Can you rewrite the items from the line with "22:40 (145, 401)" up to and including the line with "Recettes (94, 11)", swapping "CGU" for "Mentions légales" and leaving everything else unchanged?

+++

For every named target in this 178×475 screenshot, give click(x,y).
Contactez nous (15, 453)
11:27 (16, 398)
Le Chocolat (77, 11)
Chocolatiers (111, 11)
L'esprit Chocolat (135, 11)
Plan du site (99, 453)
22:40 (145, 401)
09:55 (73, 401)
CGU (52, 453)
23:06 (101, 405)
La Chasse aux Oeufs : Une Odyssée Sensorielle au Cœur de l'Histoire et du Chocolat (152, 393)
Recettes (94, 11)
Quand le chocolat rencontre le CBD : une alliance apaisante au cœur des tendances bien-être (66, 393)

+++

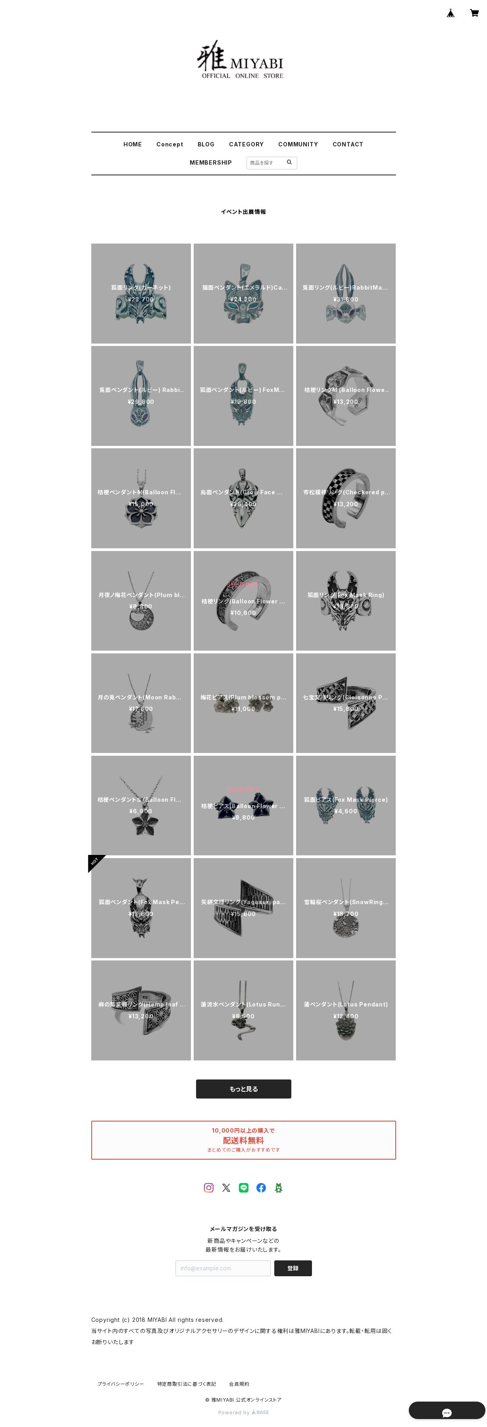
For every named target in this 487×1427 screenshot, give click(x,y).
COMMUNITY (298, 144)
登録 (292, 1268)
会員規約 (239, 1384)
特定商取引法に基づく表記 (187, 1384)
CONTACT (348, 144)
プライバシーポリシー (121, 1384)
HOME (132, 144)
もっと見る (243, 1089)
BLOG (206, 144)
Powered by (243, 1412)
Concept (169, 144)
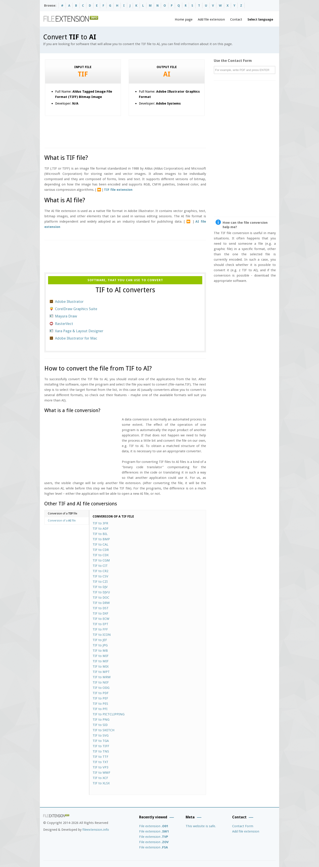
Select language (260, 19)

+++

▶ **Answer to the exercise**:
22:40 (145, 401)
09:55 (73, 401)
Mentions légales (52, 453)
23:06 (101, 405)
La Chasse aux Oeufs : Une Odyssée Sensorielle au Cœur de l'Histoire et du Chocolat (152, 393)
Recettes (94, 11)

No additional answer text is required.